How split function works in Timelion chart

I am trying to understand how the split function in Timelion chart works.

.es(....,split=rows:256,...)

For example, if I have 10K rows, if I split 10k, Kibana goes timeout right away. When I try split less than 256 rows, it works fine. I am OK with not viewing every points.

So my question is when we split in a number less than the total document numbers in Timelion chart, are each points on the chart reflecting an average of a group of actual points (10k/256 groups)? Or are the 256 points just random points picked from the 10K total rows? Thanks.

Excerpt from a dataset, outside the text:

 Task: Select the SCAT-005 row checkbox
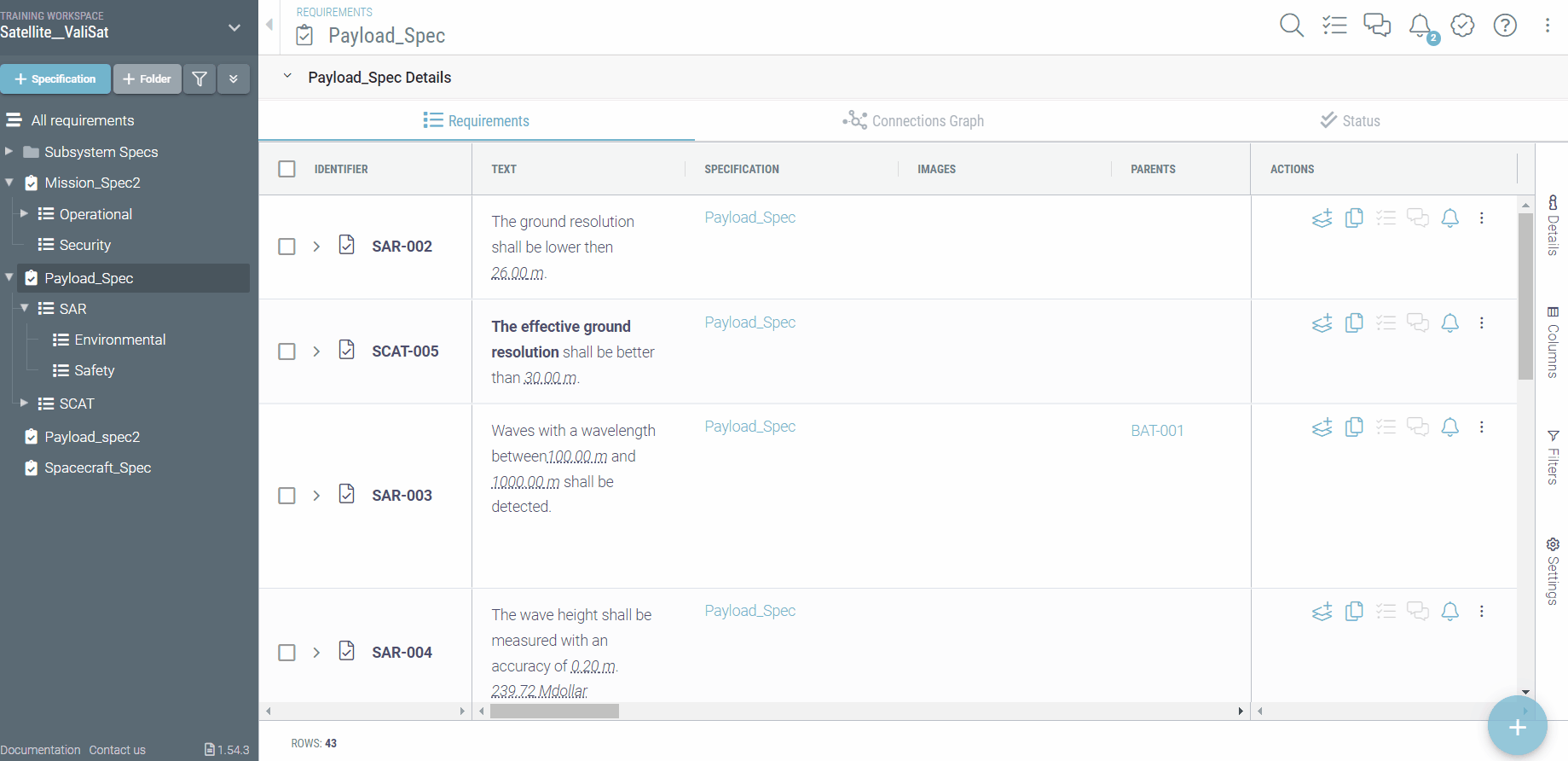coord(287,351)
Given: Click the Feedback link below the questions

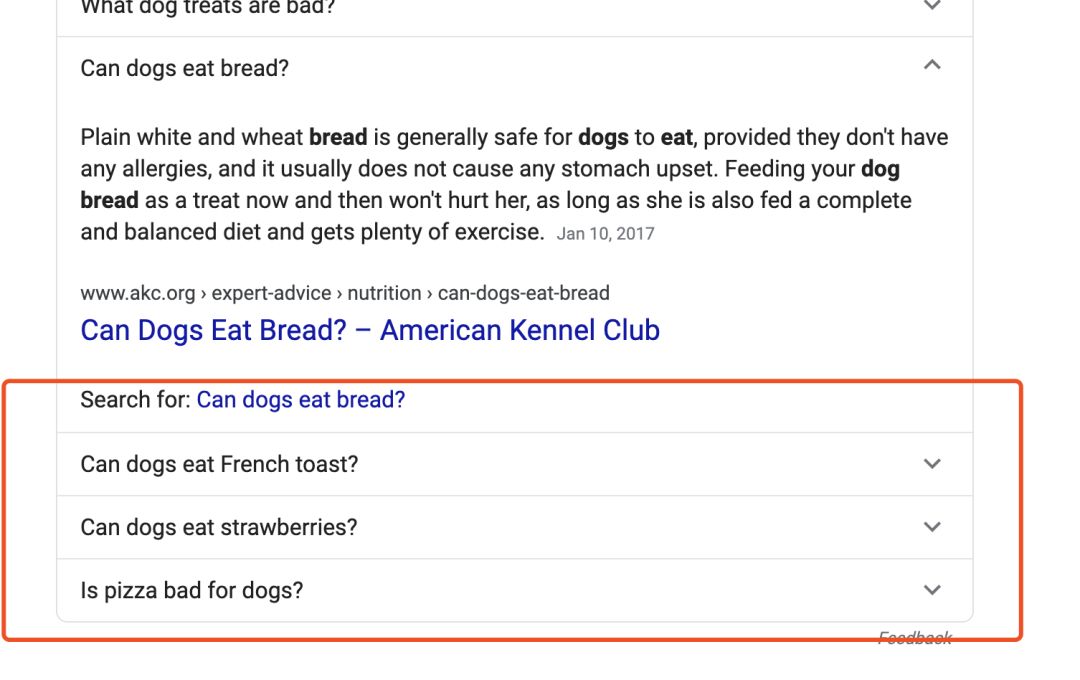Looking at the screenshot, I should [914, 638].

Hi the split= operation is a term aggregation where you define the field to use and the size of how many buckets should be returned.
In your case, it looks like you want to split by field called rows and you want to get the top 256 terms on that field. For each term, timelion will create a time series chart, that probably is not what you are looking for.
if you just don't specify the split parameter, timelion aggregate your 10k points depending on your time range and date histogram interval.

Hi Marco, thanks for the reply. When I don't specify the split parameter, the value in rows will not show up. When I set split= 256, it shows 256 points distributed. As you mentioned, these are 256 buckets. I don't understand how each bucket is related to the original 10K data points. Is the original 10k data points first evenly separated to 256 buckets? Then among each bucket, the mean value is calculated or top value is picked?

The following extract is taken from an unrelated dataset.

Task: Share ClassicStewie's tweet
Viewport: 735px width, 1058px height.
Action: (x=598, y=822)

Hi, can you please share the timelion script you are using and a sample of your document so I can understand what is going on?

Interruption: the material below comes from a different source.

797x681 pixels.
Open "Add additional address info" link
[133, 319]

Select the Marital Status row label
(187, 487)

Hi Marco, sorry for the slow response. The timelion script I use looks as follow:

.es(index="index_10k",timefield="time",metric="max:volume",split=ID:256).label().color("rgb(128,128,128)").points(show=true,fill=10,fillColor=gray)

I am trying to plot the value in volume field individually as points. I have another field called ID, which is range from 1 to 10,000. I used ID to split the values so that I can see multiple points. If I don't split, I will only see the Max volume value. I am using 256 in split because more than that will cause time-out error. I am trying to understand if these 256 points are a reasonable representation of my whole data set's distribution. How were those 256 points picked?

I hope this make sense. If I describe my data in data frame terms, I have two columns, ID and volume, with 10K rows. Thanks for the help.

Actually Kibana and most visualization are not meant to be used to display single data points, but aggregations of them.
Instead of using Timelion I can suggest using Vega, this tool will allow you to directly fetch the raw data without applying a term aggregation on such level of cardinality.
Rendering a scatterplot there is relatively easy if you follow the current Vega guide Vega | Kibana Guide [7.12] | Elastic and an example here: Scatterplot | Vega-Lite

Thanks Marco. It make sense to me now. I am fine for my use case. But I will take a look at Vega as well.

This topic was automatically closed 28 days after the last reply. New replies are no longer allowed.